- Exercise details
Copy every line of the listing below word for word, leaving out the pictures.

- Listed records
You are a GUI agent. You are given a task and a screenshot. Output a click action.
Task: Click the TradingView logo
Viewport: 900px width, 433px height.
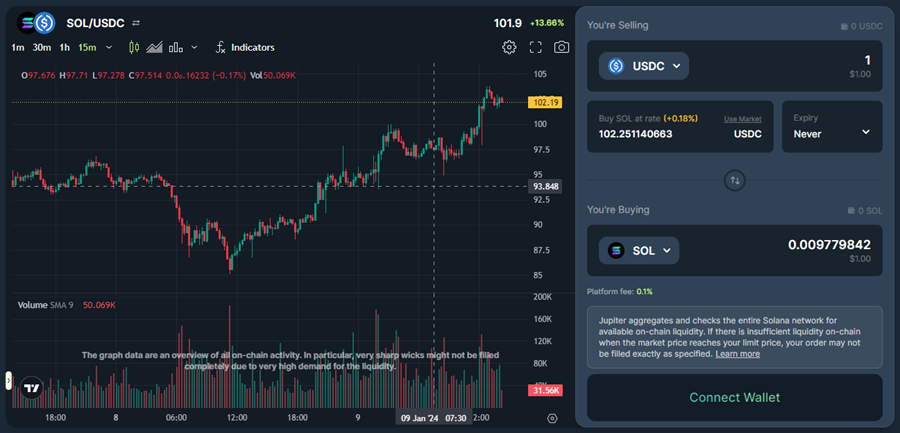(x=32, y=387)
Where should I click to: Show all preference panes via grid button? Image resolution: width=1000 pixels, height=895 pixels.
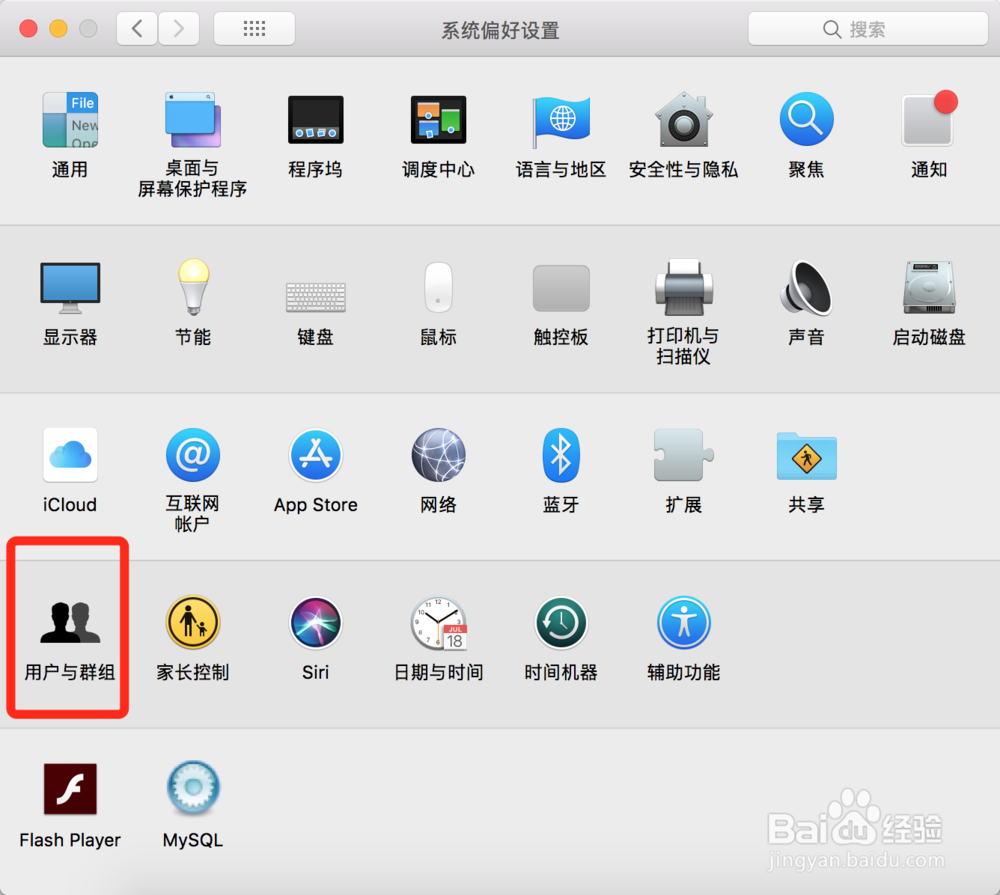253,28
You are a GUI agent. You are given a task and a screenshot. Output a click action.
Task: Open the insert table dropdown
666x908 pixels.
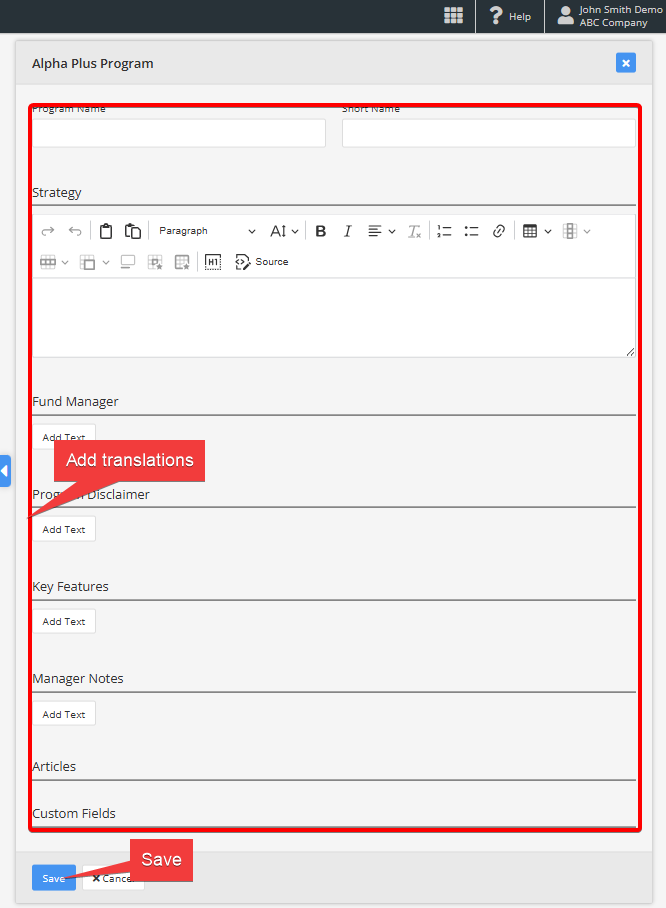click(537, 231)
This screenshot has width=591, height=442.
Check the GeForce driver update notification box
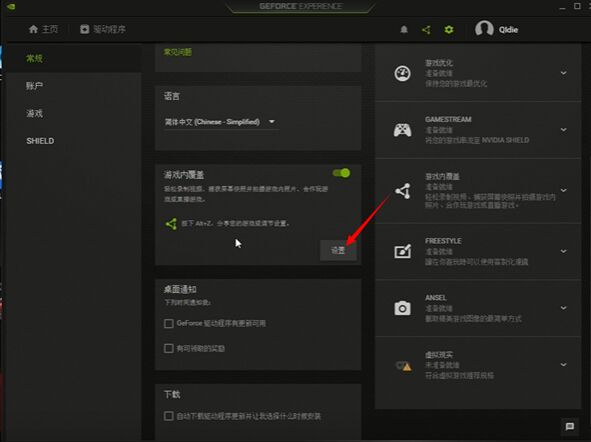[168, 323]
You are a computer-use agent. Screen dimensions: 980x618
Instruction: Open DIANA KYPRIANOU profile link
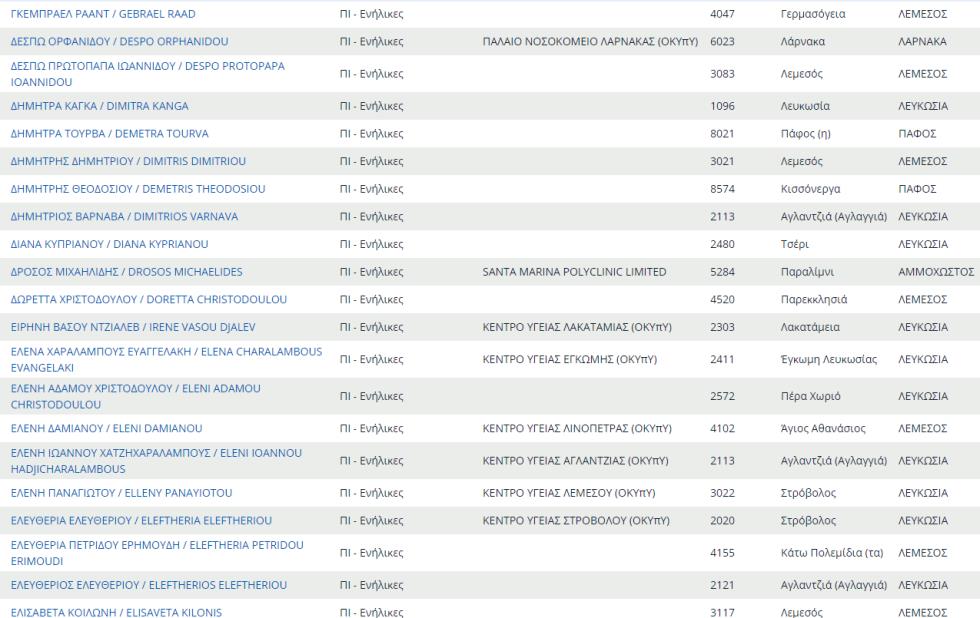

- The completed task
You are a GUI agent. You are given a task and a screenshot. Output a click action.
Task: Click the TradingView logo
Viewport: 900px width, 433px height.
(x=32, y=387)
Where should I click to: Show all preference panes via grid button? Image resolution: width=1000 pixels, height=895 pixels.
253,28
You are a GUI agent. You are given a task and a screenshot. Output a click action.
Task: Open the insert table dropdown
666x908 pixels.
click(537, 231)
This screenshot has width=591, height=442.
Check the GeForce driver update notification box
[168, 323]
You are a computer-use agent. Screen dimensions: 980x618
Instruction: Open DIANA KYPRIANOU profile link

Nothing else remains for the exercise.